CVE Alert: CVE-2025-9322 – themeisle – Stripe Payment Forms by WP Full Pay – Accept Credit Card Payments, Donations & Subscriptions
CVE-2025-9322
The Stripe Payment Forms by WP Full Pay – Accept Credit Card Payments, Donations & Subscriptions plugin for WordPress is vulnerable to SQL Injection via the ‘wpfs-form-name’ parameter in all versions up to, and including, 8.3.1 due to insufficient escaping on the user supplied parameter and lack of sufficient preparation on the existing SQL query. This makes it possible for unauthenticated attackers to append additional SQL queries into already existing queries that can be used to extract sensitive information from the database.
AI Summary Analysis
Risk verdict
High risk: unauthenticated, network-facing SQL injection could lead to exposure of sensitive data from affected sites.
Why this matters
The flaw allows an attacker to append arbitrary SQL to existing queries, potentially leaking customer data stored in the database. With no authentication or user interaction required, even opportunistic scans could trigger data disclosures on exposed sites that use the vulnerable form.
Most likely attack path
An attacker targets a publicly accessible endpoint that accepts the wpfs-form-name parameter, sending crafted input to bypass escaping. Because authentication and user interaction are not required, exploitation can be attempted remotely with minimal preconditions, relying on the attacker’s ability to induce a vulnerable query to expose data. The impact is strictly confidentiality (high); no direct integrity or availability degradation is indicated.
Who is most exposed
WordPress sites that have the affected plugin installed, especially public-facing e-commerce or donation pages that process Stripe payments, and sites on shared or protected hosting with exposed web endpoints.
Detection ideas
- Logs showing unusual values in the form-name parameter or SQL-like payloads in requests.

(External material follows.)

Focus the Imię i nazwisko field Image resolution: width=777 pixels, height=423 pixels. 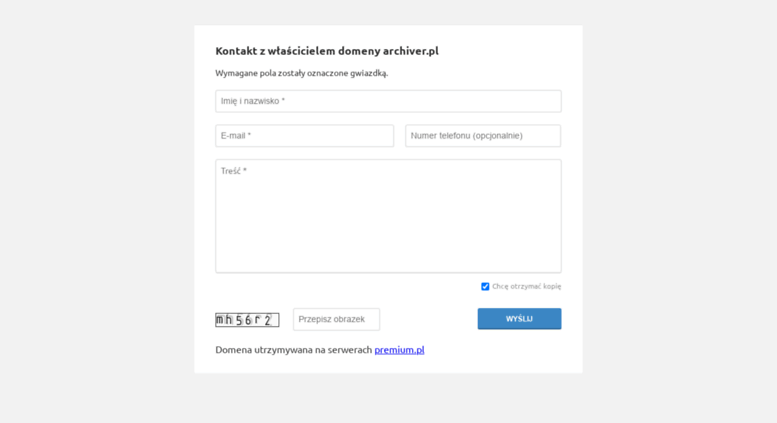pos(388,101)
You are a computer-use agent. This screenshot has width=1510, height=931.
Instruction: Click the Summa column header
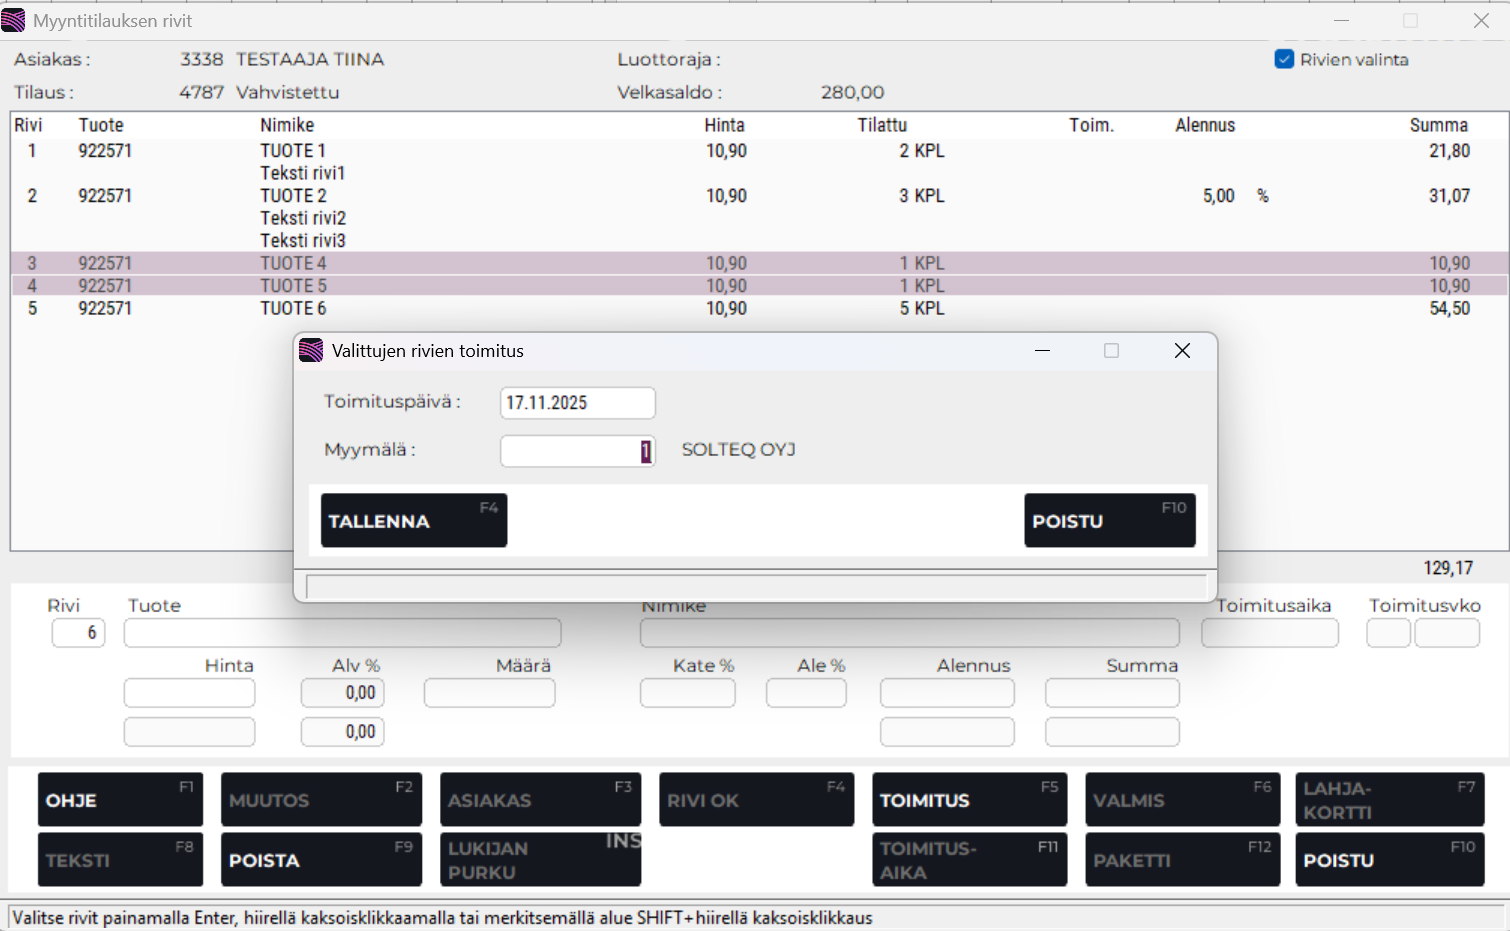[1438, 125]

- DB query logs or error logs indicating malformed or injected SQL via the vulnerable parameter.
- WAF alerts for atypical SQL injection patterns targeting the endpoint.
- Rapid spikes in data export attempts or unusual data access patterns from the database.
Mitigation and prioritisation
- Apply patch or upgrade to the fixed version as soon as available; if not feasible, disable the vulnerable endpoint or plugin temporarily.
- Implement WAF/IPS rules to block SQL injection attempts targeting the form-name parameter; tighten input validation.
- Harden database access paths and enable enhanced DB activity logging; restrict excessive data exposure.
- Schedule a deployment window for remediation with testing in staging; communicate potential site impact to stakeholders.
- If KEV or EPSS indicators emerge in future feeds, treat as priority 1.